I am looking for the best method to highlight host with errors, by comparing them to the previous days.
by example I run this search every day :
index="lsfgbc" OR index="lsficeng" process="lsf-sbatchd-audit" numautofsdefunct
| `autofsversion`
| table host, index, numstucksbatchd, numautofsdefunct, autofs_version
| sort index, host
I tried this but using, earliest=-48h latest=-24h returned an empty result.
| set diff [ search index="lsfgbc" OR index="lsficeng" process="lsf-sbatchd-audit" numautofdefunct
earliest=-48h latest=-24h
| fields + host | fields - _time _raw ]
[ search index="lsfgbc" OR index="lsficeng" process="lsf-sbatchd-audit" numautofsdefunct
earliest=-24h latest=now
| fields + host | fields - _time _raw ]
How to compare to the previous day, or the last month ?

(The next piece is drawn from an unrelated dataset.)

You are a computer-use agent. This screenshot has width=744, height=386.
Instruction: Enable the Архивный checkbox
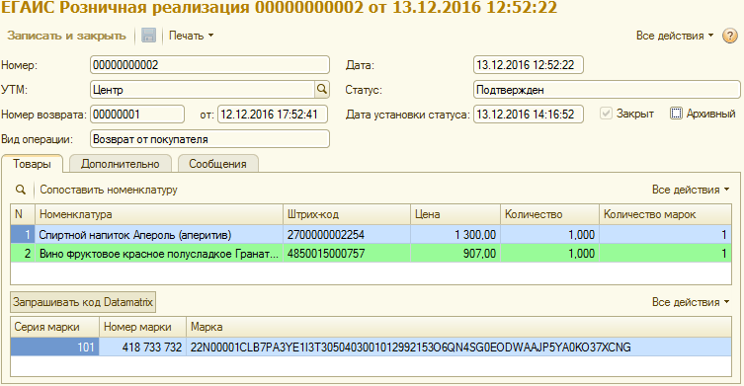tap(676, 114)
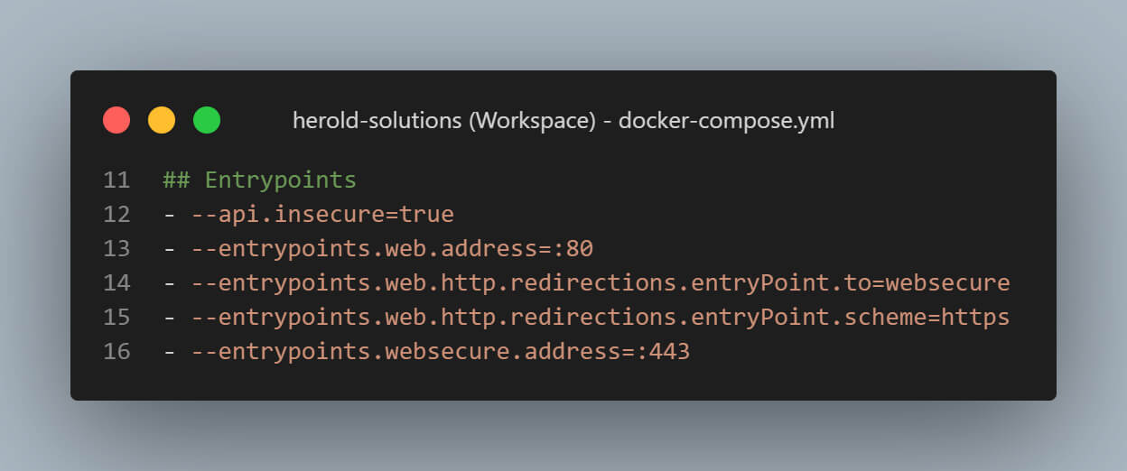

An easy approach is to compare count per day. by example to see the number of error per hosts over a week, and generate a nice graph
error earliest=-7d@d | timechart span=1d count by host useother=0
You also can use summary indexing to save your results every day instead of recalculate them every time : http://www.splunk.com/base/Documentation/4.1.7/Knowledge/Usesummaryindexing with a scheduled search, running every day at midnight (+15 minutes to make sure that all your data is available) example my saved search "summary_error_daily" with the "si" version of the timechart and a more precise detail (per hour)

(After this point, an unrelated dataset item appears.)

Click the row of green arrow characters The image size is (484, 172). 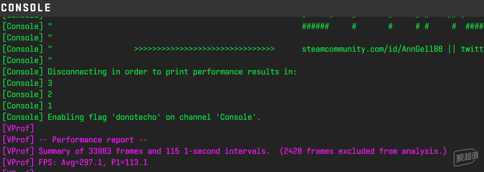tap(204, 49)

error earliest=-1d@d latest=@d | sitimechart span=1h count by host useother=0
then call the results with
index=summary name=summary_error_daily | timechart span=2d count by host
Another method is to use the alerting, run a stats count by host search, the use the condition with the "if number of host rise by 1" let it run one day (to store the first values), then it will fire email alerts see http://www.splunk.com/base/Documentation/latest/Admin/HowdoesalertingworkinSplunk
I tried the raw log search about but got this error: Error in 'timechart' command: When you specify a split-by field, only single functions applied to a non-wildcarded data field are allowed.
I would like to get the list of hosts each day, how would I do that?
can you provide the search you used ?
An easy approach is to compare count per day. by example to see the number of error per hosts over a week, and generate a nice graph
error earliest=-7d@d | timechart span=1d count by host useother=0
You also can use summary indexing to save your results every day instead of recalculate them every time : http://www.splunk.com/base/Documentation/4.1.7/Knowledge/Usesummaryindexing with a scheduled search, running every day at midnight (+15 minutes to make sure that all your data is available) example my saved search "summary_error_daily" with the "si" version of the timechart and a more precise detail (per hour)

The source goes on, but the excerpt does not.